Roo NB tools are designed for AI agents to leverage notebooks more autonomously in larger, more comprehensive tasks, unlike "stock" notebook tools (from GitHub Copilot and VSCode), which are designed to aid user interactions with notebooks, thus more human-driven.

Key Features

  • Notebook Info: Retrieve comprehensive information about the active notebook, including URI, kernel, and cell statistics.
  • Get Cells: Access detailed information about all cells in the active notebook.
  • Insert Cells: Insert multiple cells at any position, with support for batch operations and optional execution.
  • Replace Cells: Replace a range of cells with new content, supporting both code and markdown cells, with optional execution.
  • Modify Cell Content: Update the content of any cell, with the option to execute code cells automatically.
  • Execute Cells: Execute a specified range of cells, supporting complex workflows and automation.
  • Delete Cells: Remove a range of cells from the notebook efficiently.
  • Save Notebook: Save the active notebook to disk programmatically.
  • Open Notebook: Open a specified notebook file and make it the active editor for further manipulation.

Usage

Think of notebooks as the window and stats eye into large-scale data far beyond 2d sights at glances, the data can spread allover the world and will be overwhelming if to be stored or ingested locally, an autonomous AI agent has to observe, analyze, and process information via statistic querying and manipulation tools. With Roo NB tools, the AI agent can mathematically interact with BIG data via notebooks (that connect to kernels run anywhere), without flushing its LM contextual tokens by data volume.

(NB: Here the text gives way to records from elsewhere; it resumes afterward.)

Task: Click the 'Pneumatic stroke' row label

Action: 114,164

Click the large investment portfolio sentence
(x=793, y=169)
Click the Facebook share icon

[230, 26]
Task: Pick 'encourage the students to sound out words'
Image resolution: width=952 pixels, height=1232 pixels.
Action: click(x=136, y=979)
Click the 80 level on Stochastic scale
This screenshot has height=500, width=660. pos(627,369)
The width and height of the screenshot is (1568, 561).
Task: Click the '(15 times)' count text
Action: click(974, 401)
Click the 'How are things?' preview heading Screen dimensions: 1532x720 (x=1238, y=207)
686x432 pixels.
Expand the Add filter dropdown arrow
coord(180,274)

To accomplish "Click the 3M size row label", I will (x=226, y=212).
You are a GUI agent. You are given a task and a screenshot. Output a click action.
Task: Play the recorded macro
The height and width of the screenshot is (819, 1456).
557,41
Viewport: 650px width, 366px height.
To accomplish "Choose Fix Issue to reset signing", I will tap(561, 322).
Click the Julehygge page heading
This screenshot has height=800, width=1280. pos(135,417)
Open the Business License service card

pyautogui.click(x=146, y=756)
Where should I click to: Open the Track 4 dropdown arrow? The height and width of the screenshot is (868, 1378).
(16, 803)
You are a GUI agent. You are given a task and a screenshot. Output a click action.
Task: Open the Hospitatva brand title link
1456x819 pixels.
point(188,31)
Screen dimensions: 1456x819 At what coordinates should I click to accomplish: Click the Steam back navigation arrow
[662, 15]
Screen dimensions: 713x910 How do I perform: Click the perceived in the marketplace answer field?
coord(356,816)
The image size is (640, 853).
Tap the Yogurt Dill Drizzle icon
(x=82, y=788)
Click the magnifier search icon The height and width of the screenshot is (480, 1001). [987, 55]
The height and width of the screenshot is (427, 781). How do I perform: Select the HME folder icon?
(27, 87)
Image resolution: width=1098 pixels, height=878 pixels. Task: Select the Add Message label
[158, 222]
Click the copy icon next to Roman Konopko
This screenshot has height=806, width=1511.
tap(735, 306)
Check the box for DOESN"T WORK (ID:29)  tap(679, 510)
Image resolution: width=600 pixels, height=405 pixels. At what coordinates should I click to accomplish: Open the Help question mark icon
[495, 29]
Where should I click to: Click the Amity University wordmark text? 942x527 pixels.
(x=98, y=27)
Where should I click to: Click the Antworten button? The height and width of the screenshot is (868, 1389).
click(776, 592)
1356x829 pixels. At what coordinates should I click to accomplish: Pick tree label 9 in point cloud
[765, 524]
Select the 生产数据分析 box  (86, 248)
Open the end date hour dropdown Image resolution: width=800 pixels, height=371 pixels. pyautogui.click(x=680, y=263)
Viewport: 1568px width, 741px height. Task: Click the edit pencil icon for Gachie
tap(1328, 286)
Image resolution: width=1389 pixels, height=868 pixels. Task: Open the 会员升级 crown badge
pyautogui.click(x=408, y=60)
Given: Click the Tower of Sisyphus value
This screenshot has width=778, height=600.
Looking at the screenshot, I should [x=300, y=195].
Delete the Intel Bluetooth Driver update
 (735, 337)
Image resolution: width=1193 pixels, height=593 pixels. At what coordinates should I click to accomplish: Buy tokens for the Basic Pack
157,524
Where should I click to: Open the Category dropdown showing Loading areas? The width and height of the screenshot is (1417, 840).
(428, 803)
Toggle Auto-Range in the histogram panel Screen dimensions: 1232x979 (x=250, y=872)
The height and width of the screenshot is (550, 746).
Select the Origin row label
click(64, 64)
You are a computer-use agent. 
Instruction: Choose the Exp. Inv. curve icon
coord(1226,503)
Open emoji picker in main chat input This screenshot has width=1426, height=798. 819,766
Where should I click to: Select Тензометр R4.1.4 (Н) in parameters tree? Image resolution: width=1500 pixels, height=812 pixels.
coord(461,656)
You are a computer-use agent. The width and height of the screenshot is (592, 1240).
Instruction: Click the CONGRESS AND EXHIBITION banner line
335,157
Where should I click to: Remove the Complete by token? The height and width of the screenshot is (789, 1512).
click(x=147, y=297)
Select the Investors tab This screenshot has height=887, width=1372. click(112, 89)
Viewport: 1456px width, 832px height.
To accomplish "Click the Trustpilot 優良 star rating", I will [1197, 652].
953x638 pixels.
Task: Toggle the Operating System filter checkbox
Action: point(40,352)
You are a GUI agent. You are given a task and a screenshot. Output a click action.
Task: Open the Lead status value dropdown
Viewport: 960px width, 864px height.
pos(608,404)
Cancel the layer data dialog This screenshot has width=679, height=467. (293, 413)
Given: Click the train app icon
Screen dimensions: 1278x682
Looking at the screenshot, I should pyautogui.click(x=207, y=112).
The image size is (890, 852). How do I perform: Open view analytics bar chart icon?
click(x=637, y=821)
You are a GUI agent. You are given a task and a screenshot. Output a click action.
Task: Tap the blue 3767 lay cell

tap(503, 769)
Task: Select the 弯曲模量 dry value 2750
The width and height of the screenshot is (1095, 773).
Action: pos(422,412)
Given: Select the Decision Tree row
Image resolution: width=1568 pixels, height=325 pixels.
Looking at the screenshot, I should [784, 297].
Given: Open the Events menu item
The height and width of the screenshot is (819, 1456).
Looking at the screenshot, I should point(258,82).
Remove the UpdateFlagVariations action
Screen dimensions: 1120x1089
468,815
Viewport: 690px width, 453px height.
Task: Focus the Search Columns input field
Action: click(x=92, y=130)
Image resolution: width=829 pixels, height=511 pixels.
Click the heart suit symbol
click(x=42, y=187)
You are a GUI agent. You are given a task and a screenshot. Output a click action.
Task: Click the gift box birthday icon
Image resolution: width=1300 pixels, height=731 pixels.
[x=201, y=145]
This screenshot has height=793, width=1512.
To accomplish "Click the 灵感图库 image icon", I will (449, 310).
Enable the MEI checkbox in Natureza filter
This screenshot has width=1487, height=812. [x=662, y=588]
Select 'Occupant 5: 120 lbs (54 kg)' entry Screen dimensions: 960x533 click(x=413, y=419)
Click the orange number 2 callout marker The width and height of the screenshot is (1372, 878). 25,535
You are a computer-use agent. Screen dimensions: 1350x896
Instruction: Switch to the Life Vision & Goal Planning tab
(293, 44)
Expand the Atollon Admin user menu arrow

Typical agent-driven, notebook-related subtasks include:

  • Understand notebook structure and extracting insights from all cells' content
  • Inserting, modifying, or deleting multiple cells in a single shot, for data transformation and workflow automation
  • (Re)Executing multiple code cells to process, visualize, or summarize massive datasets
  • Automating end-to-end data engineering workflows, from data ingestion to advanced analytics, without human intervention
  • Against notebooks with the kernel running on remote servers or cloud environments

Example agent tasks:

  • Configure sales_data_eu.ipynb (kernel: Python 3, purpose: EU sales aggregation, running on a remote cloud server) and sales_data_us.ipynb (kernel: Python 3, purpose: US sales aggregation, running on another remote cloud server), then instruct the AI agent to merge, compare, and visualize global sales trends across both regions periodicly.
  • Set up experiment_a_results.ipynb (kernel: R, purpose: analyze Experiment A, running on a remote research cluster) and experiment_b_results.ipynb (kernel: Python 3, purpose: analyze Experiment B, running on a local research cluster), then direct the AI agent to synthesize findings and generate a cross-experiment summary in summary_report.ipynb (also remote).
  • Prepare iot_edge_north.ipynb and iot_edge_south.ipynb (both kernel: Python 3, purpose: ingest and clean sensor data from different regions, running on edge devices remotely), then have the AI agent orchestrate a combined anomaly detection workflow and output results to anomaly_overview.ipynb (remote).
  • Configure finance_onprem.ipynb (kernel: Python 3, purpose: process on-premises financial data, running on a secure remote server) and finance_cloud.ipynb (kernel: Python 3, purpose: process cloud financial data, running in the cloud), then instruct the AI agent to cross-reference, reconcile, and produce a consolidated financial report in finance_summary.ipynb (remote).
  • Set up ml_train_a.ipynb and ml_train_b.ipynb (kernels: Python 3, purpose: train models on different datasets, both running on remote GPU servers), then tell the AI agent to coordinate training, evaluate ensemble performance, and document results in ensemble_results.ipynb (remote).

Wherever the notebook kernel lives —- on your laptop, a remote server, or in the cloud —- Roo NB tools enable your AI agents to see, shape, and understand your data at scale, all from within VSCode.

Requirements

  • Visual Studio Code version 1.95 or higher (for Language Model Tools support)

Extension Settings

  • roo-nb.maxOutputSize: Maximum size (in characters) for cell output truncation (default: 2000)
  • roo-nb.timeoutSeconds: Maximum seconds to wait for cell execution (default: 30)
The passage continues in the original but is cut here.